The short answer is:  maybe a little, BUT...

(and there are a lot of "buts")


First, the counterfeiters have been improving their fakes all along.  We launched this website with three generations of counterfeit Pamp Suisse gold bars already in hand, each more convincing than the last.  Counterfeit Silvertowne bars had also been improved prior to our launch, along with counterfeit American Silver Eagles and Canadian Maple Leafs.  The counterfeiters are getting feedback from their customers (the scammers who buy the fakes in bulk from Chinese producers and resell them on Craigslist, eBay, and elsewhere).  Those scammers are the primary driver for new and improved fakes.  They are the ones keeping the Chinese counterfeiters in business and that is primarily where the counterfeiters turn for feedback.  Fakes will be continuously improved, regardless of whether or not this website exists.

First and second generation counterfeit Silvertowne bars.

Second, what is the alternative to acknowledging the problem and teaching each other how to deal with it?  We stick our collective head in the sand and pretend counterfeits don't exist?  That approach just amplifies the problem.  Not only are people getting scammed into buying fakes, spending their hard-earned money on gilded brass, but unknowing victims are then reselling counterfeits to others, passing them on to their children, and locking them in safes where they may not see the light of day for 20 years.  Even if the flow of counterfeits was somehow stopped tomorrow (which is an impossibility that deserves more discussion later), the fakes already in circulation will continue to wreak havoc for decades to come.  The cat is out of the bag and there is no going back.  Anybody dealing in coins and precious metals, from a hobbyist collector up to a national dealer, needs to know how to play defense.

Finally, to form an effective defense, information about counterfeits needs to be readily and widely available.
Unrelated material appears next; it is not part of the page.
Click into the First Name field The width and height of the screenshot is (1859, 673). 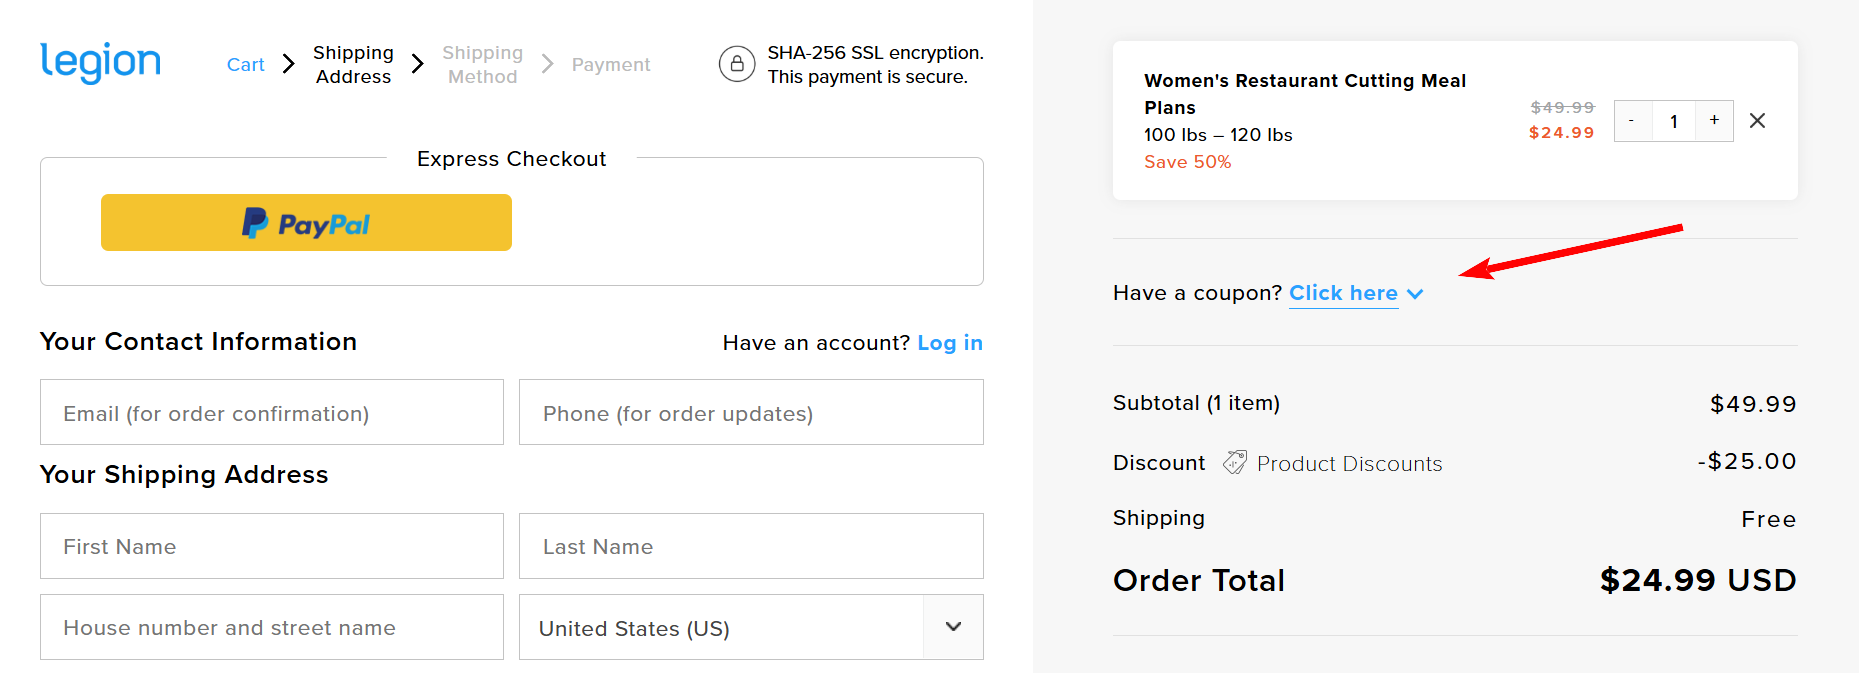click(272, 547)
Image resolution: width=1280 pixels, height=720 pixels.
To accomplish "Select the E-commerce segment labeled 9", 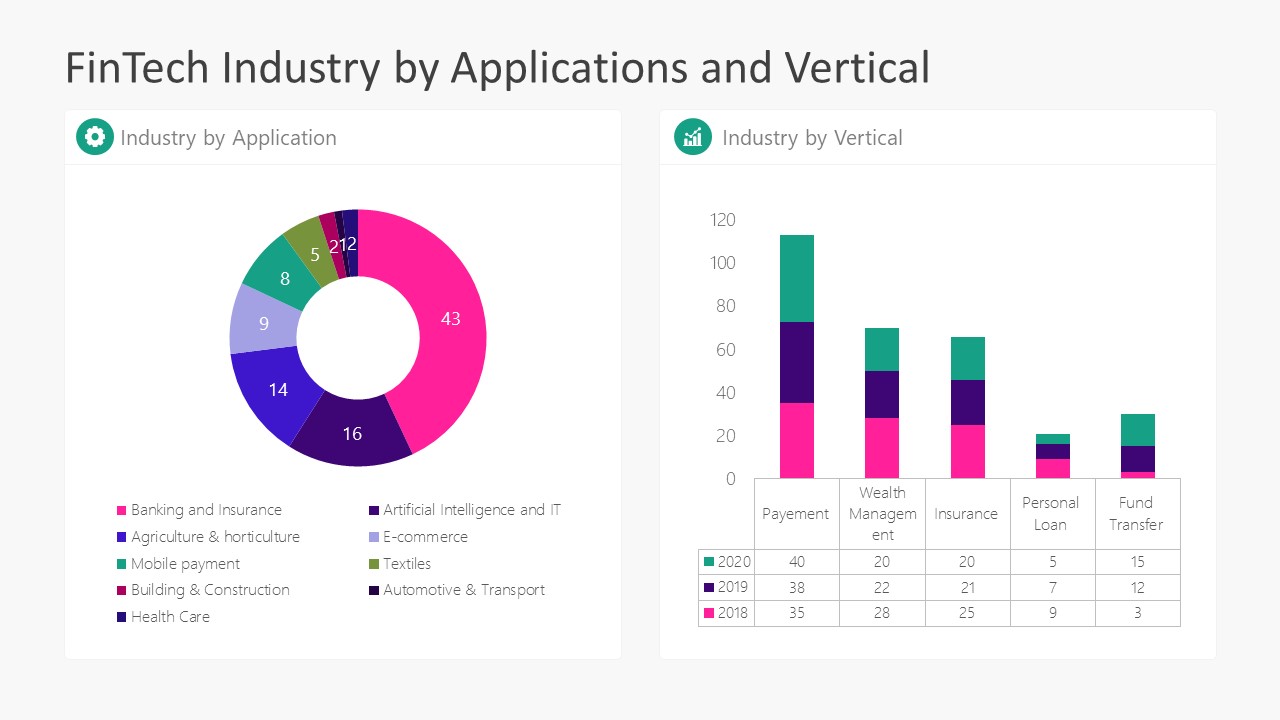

Some in the industry believe in keeping the problem quiet, holding information close at hand, protecting themselves but not others.  Some brands targeted by counterfeiters are understandably hesitant to publicize the problem for fear it may damage the reputation and desirability of their products.  But these are short term outlooks.  In the long run, the most effective way to combat counterfeits is to make every set of eyes in the industry, buyers and sellers big and small, an industry watchdog.  Companies that take a proactive approach and actively help their customers and potential customers avoid fakes will garner much more trust than companies that deny the problem exists.

We do take measures to limit access to site content.  We have multiple systems in place to block access from the geographical region where most modern counterfeits are made.  But like most things on the internet, there are ways to get around it, and if somebody from China really wants to access the site, they will find a way.  Short of putting all of behind a paywall, some information will inevitably fall into undesirable hands.  But don't the benefits of educating the coin and bullion industry and collector community far outweigh any perceived risks of making this information available?  We sure think so, or else we wouldn't be volunteering our time and money to do it.